Par: Kemo Kanyi
Muhammed B.S. Jallow, vice-président de la Gambie, a exhorté les économistes en chef des gouvernements africains à accorder la priorité aux mécanismes qui renforcent la mobilisation des ressources internes, affirmant que le continent ne peut pas dépendre uniquement des soutiens financiers extérieurs.
Le VP Jallow a lancé cet appel lors d’une réunion de réseautage de quatre jours des économistes en chef des gouvernements, qui a débuté mardi à la Salle de Conférence Internationale Sir Dawda Kairaba Jawara en Gambie.
Il a déclaré que les tendances actuelles en matière de finance, de commerce et de géopolitique indiquent que l’Afrique ne peut plus compter uniquement sur le financement extérieur pour des développements clés comme l’énergie.

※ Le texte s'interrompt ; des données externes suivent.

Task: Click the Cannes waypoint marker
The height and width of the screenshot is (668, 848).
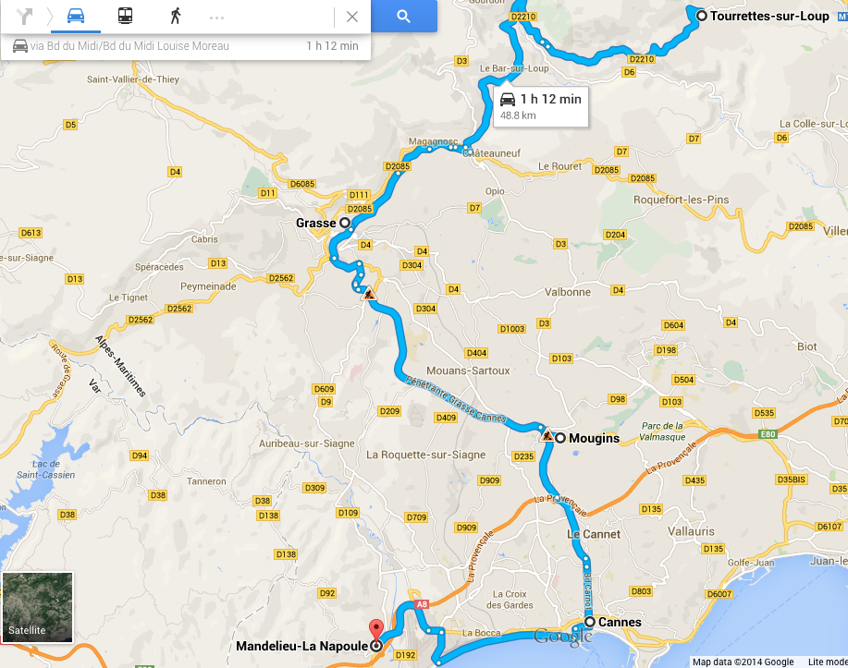Action: (590, 622)
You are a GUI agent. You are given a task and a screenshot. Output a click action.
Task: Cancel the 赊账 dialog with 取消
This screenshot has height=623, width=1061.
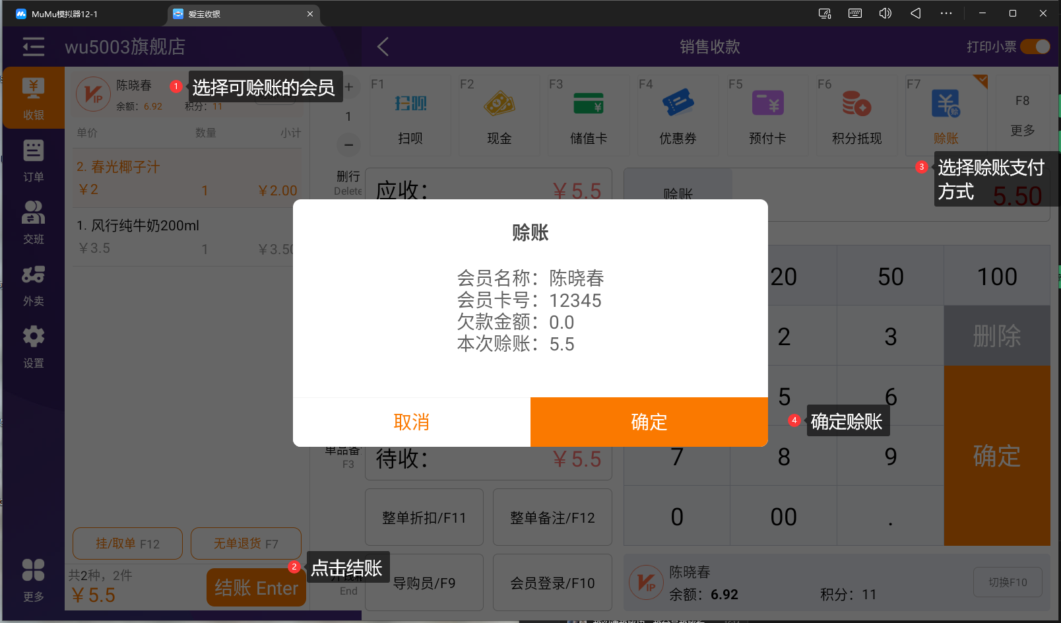(411, 422)
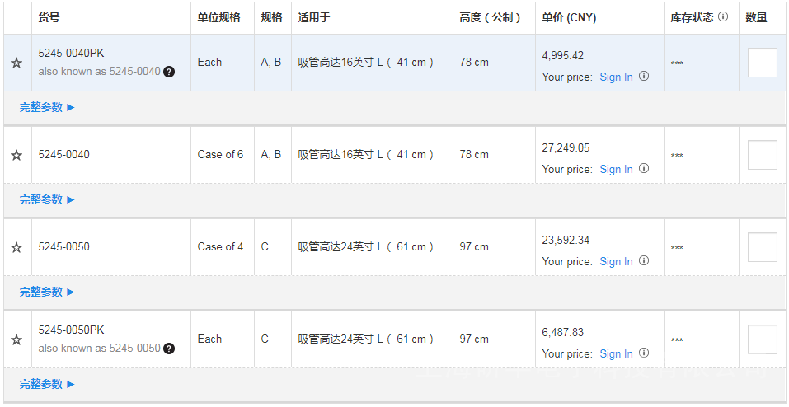Click price info icon for 27,249.05 row
The height and width of the screenshot is (407, 789).
coord(644,169)
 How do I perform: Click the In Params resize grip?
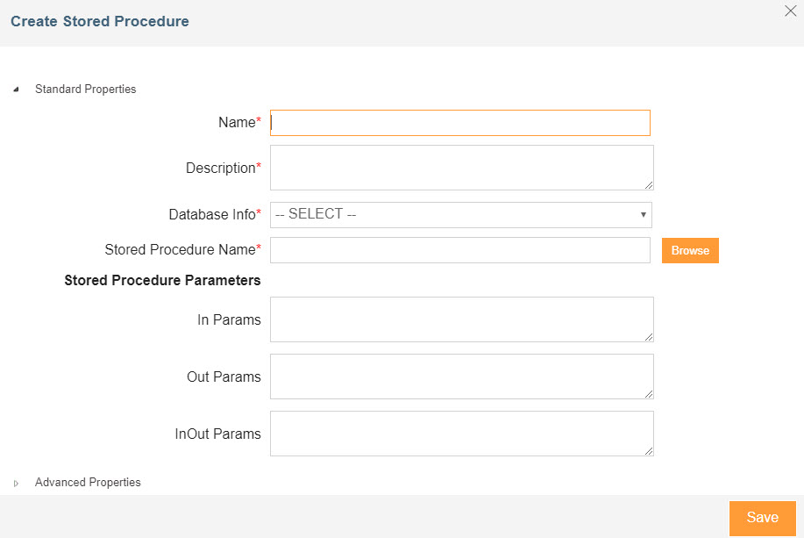tap(649, 337)
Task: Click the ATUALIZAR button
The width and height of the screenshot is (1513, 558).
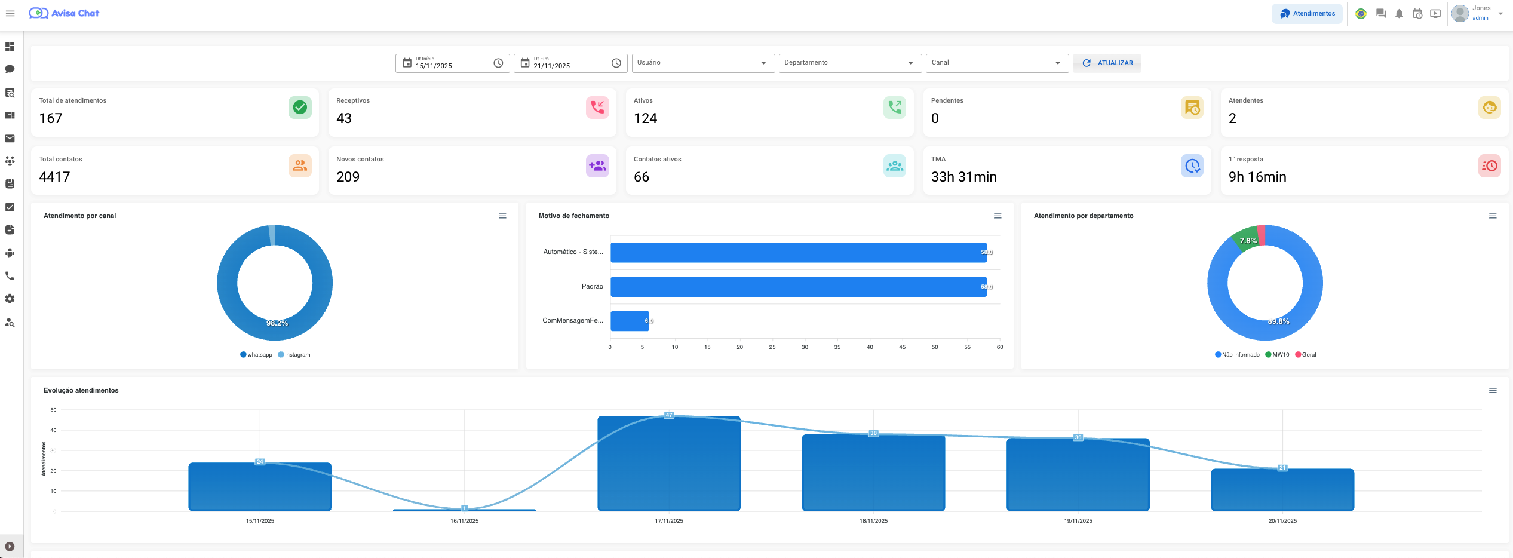Action: coord(1107,63)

« Plus que jamais, notre force en tant que continent sera mesurée par notre capacité à nous coordonner et à mobiliser des ressources internes via les impôts et les capitaux privés, afin de financer notre programme de développement avec fierté et détermination », a-t-il affirmé.

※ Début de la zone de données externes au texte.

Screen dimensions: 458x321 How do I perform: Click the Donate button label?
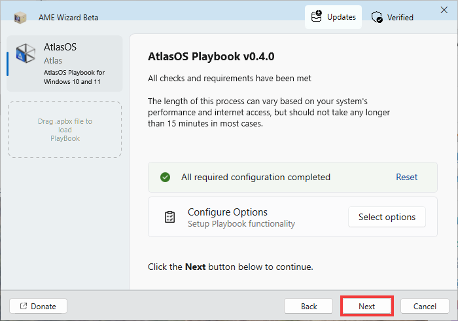tap(44, 306)
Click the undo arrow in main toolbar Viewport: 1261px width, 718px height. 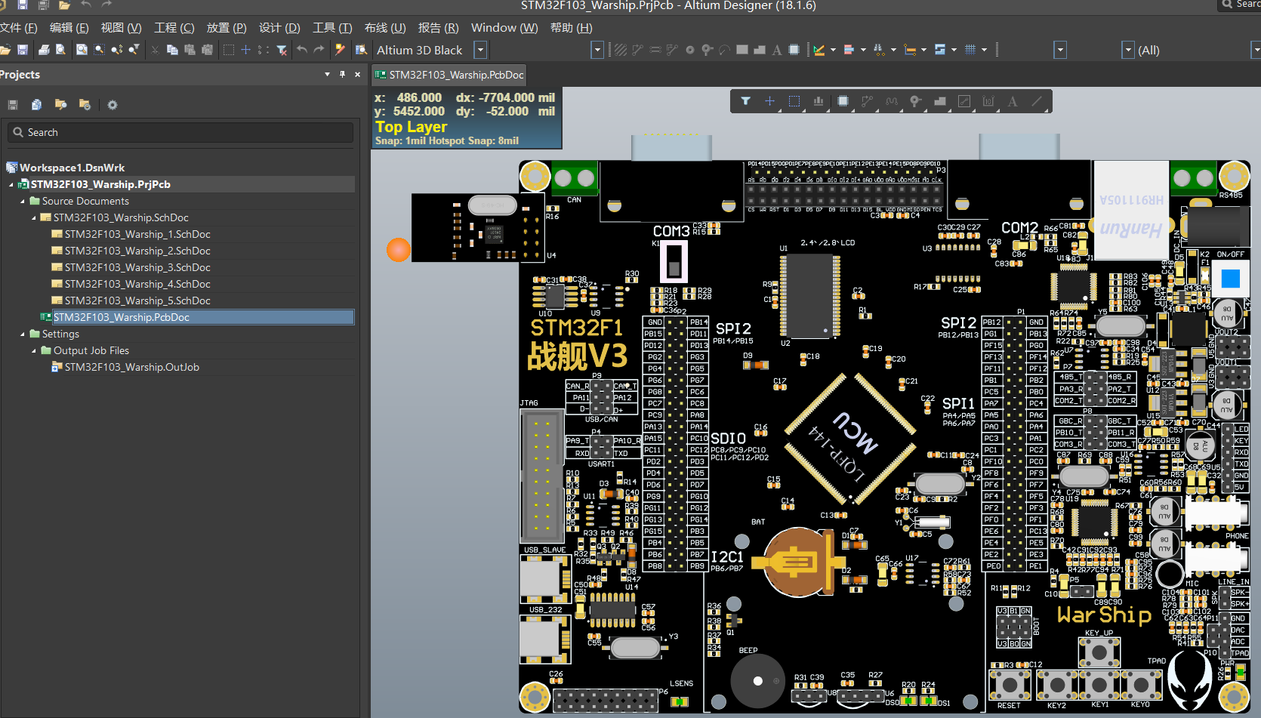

Exprimant sa satisfaction quant à l’engagement des économistes en chef africains, le VP Jallow s’est dit heureux que le Réseau des économistes en chef des gouvernements utilise ce forum pour lancer son rapport majeur sur la fiscalité et le financement des économies africaines de l’intérieur.

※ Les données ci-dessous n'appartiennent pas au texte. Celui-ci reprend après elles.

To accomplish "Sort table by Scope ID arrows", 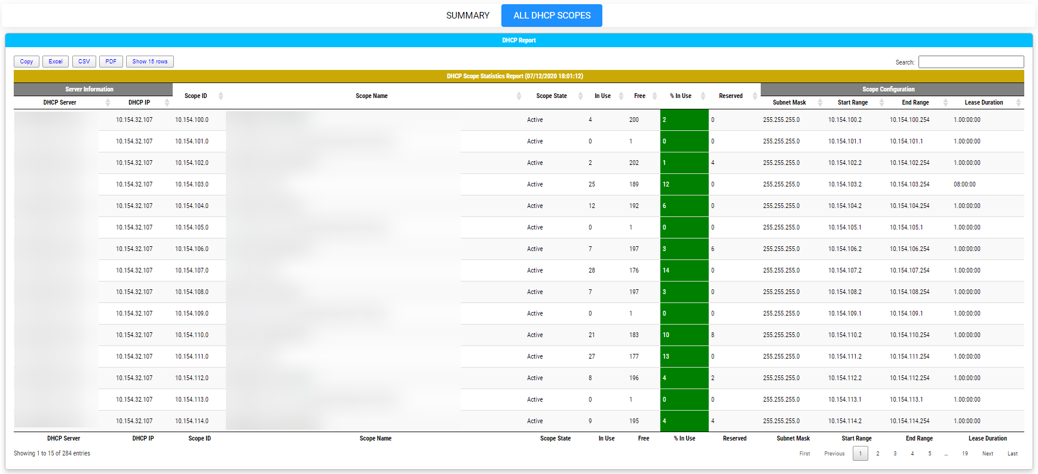I will click(221, 96).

Réagissant à un rapport rédigé par des conseillers économiques de la région, intitulé « sur la voie de l’augmentation du financement intérieur du développement », le VP Jallow a estimé que c’est « véritablement louable ».
Évoquant les performances économiques de la Gambie en matière d’autonomie financière, il a indiqué que la mobilisation des ressources internes par le gouvernement a connu des progrès significatifs, les recettes fiscales passant de 7,1 millions et 10 % du PIB à 18,8 millions et 7,2 % du PIB en 2024.
Il a informé les économistes en chef africains que les progrès de la Gambie reposent sur des réformes substantielles visant à améliorer l’administration fiscale et les processus, notamment le déploiement d’un système sécurisé, la mise en œuvre d’une plateforme de guichet unique, la numérisation des données, l’élaboration d’une politique douanière et de contrôle aux frontières, l’instauration d’un timbre fiscal électronique pour les entreprises manufacturières et les importateurs, la régulation du processus de commercialisation du carburant, et l’adoption en 2024 de politiques de l’UE établissant des règles structurées pour l’administration, le suivi et la déclaration. L’ensemble de ces réformes a permis d’élargir l’espace budgétaire et de renforcer la résilience économique.
Cependant, il a ajouté que la Gambie reconnaît aussi la nécessité d’équilibrer les efforts de mobilisation des recettes avec les réalités du terrain.
Le VP Jallow a expliqué que sans croissance économique ni augmentation des revenus, la collecte des recettes ne pourra pas atteindre les résultats escomptés que la Gambie a pu réaliser.